Hey, our driver's licenses might not be sort-of-worthless now.
Minnesota's state lawmakers have been under pressure to get our licenses up to the federal standard called Real ID.
Right now, because we aren't compliant, we can not use our driver's licenses to get into some government facilities. And starting next January, our licenses won't be enough to get through security at the airport; you'll need another approved ID, like a passport.
A compromise bill that lets the state create and issue driver's licenses that follow the Real ID standards was passed overwhelmingly by both the House (120-11) and Senate (57-8) Wednesday night.
It should be in place by 2020, and one lawmaker told the Star Tribune the state will probably be able to get an extension from the federal government allowing normal driver's licenses to work at airports until then.

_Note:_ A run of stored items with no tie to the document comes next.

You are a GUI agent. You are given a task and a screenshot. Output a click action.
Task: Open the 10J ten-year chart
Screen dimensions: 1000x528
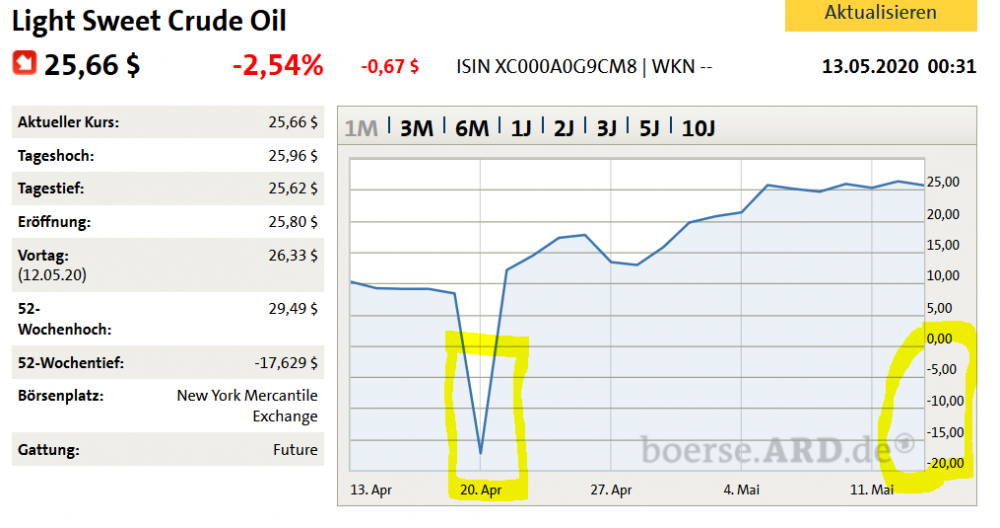click(698, 128)
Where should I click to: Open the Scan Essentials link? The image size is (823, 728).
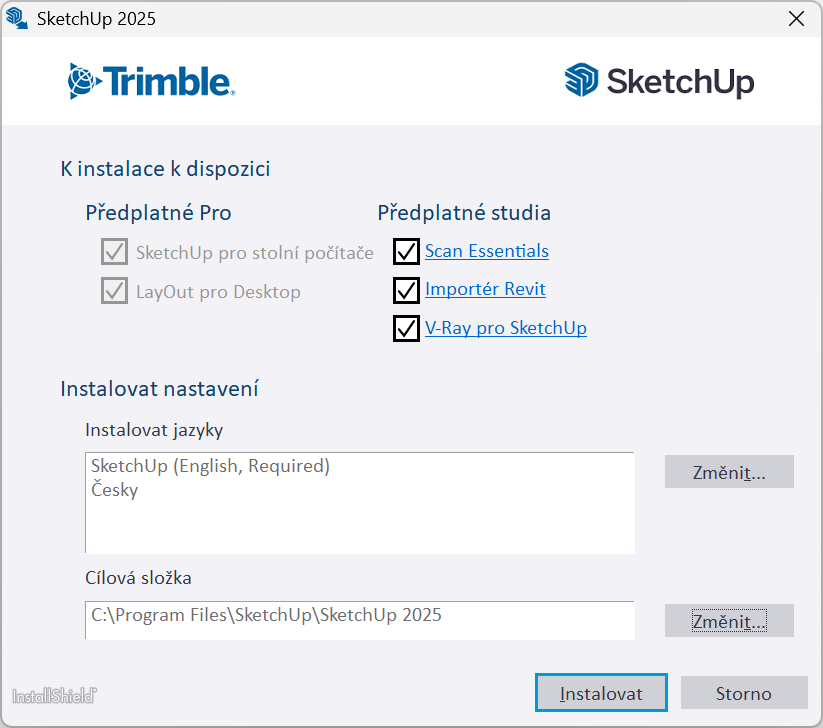[486, 251]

You wouldn't be required to get a Real ID driver's license. You could still buy essentially the same license you get now, if you don't care about the airport security/federal facility issues. Both types of licenses would cost the same.
Look, even Andrew Zimmern is relieved they finally figured this out.

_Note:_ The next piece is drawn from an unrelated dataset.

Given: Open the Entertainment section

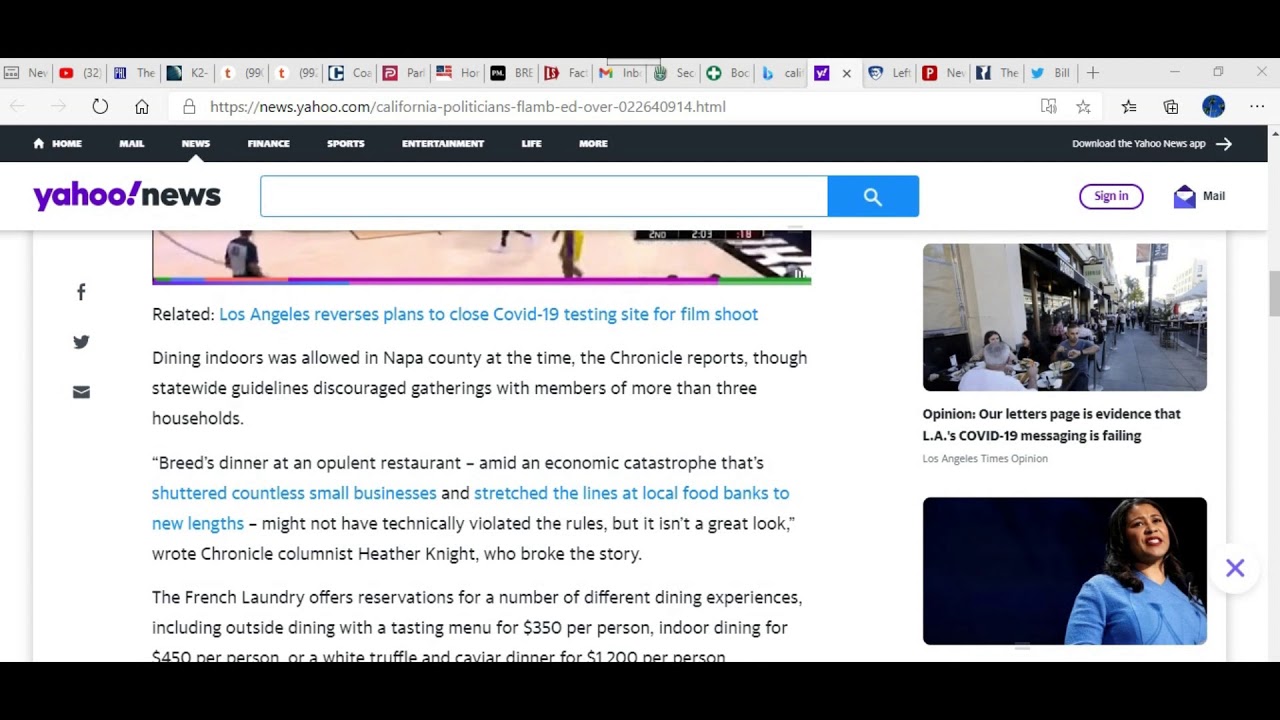Looking at the screenshot, I should 443,143.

One big hang-up: licenses for undocumented immigrants
One big hurdle between the governor and GOP lawmakers during this whole ordeal had to do with driver's licenses for undocumented immigrants.
The bill that initially passed the House had language that specifically said undocumented residents can not get a driver's license, Session Daily explains. That policy exists already as a rule, but this would have made it state law.
Gov. Mark Dayton and state Democrats had a big problem with including that in a bill about Real ID, and it led to some political posturing earlier this spring.
This compromise bill that was passed does not include any of that language regarding undocumented residents. It got taken out.
Tom Hauser with KSTP tweeted Wednesday, before the bill was passed, Dayton said he was likely to sign it.
Also, they're still fighting over the budget
Real ID is just one of the issues the governor and lawmakers are going down to the wire on.
Dayton vetoed all 10 big budget bills the Republican-controlled House and Senate sent to him. They've been negotiating since to come up with a solution both sides can tolerate. But they've only got until May 22 to figure it out – so the clock is ticking.
They met Wednesday evening, and the governor proposed what he called a "meet halfway" offer. It does not seem to have gone over well with Republicans. Read the Pioneer Press' rundown here.
If this regular legislative session ends without a budget approved by lawmakers and signed by the governor, they'll have to come back for a special session to get it done before the end of June – otherwise we could be looking at our first government shutdown since 2011.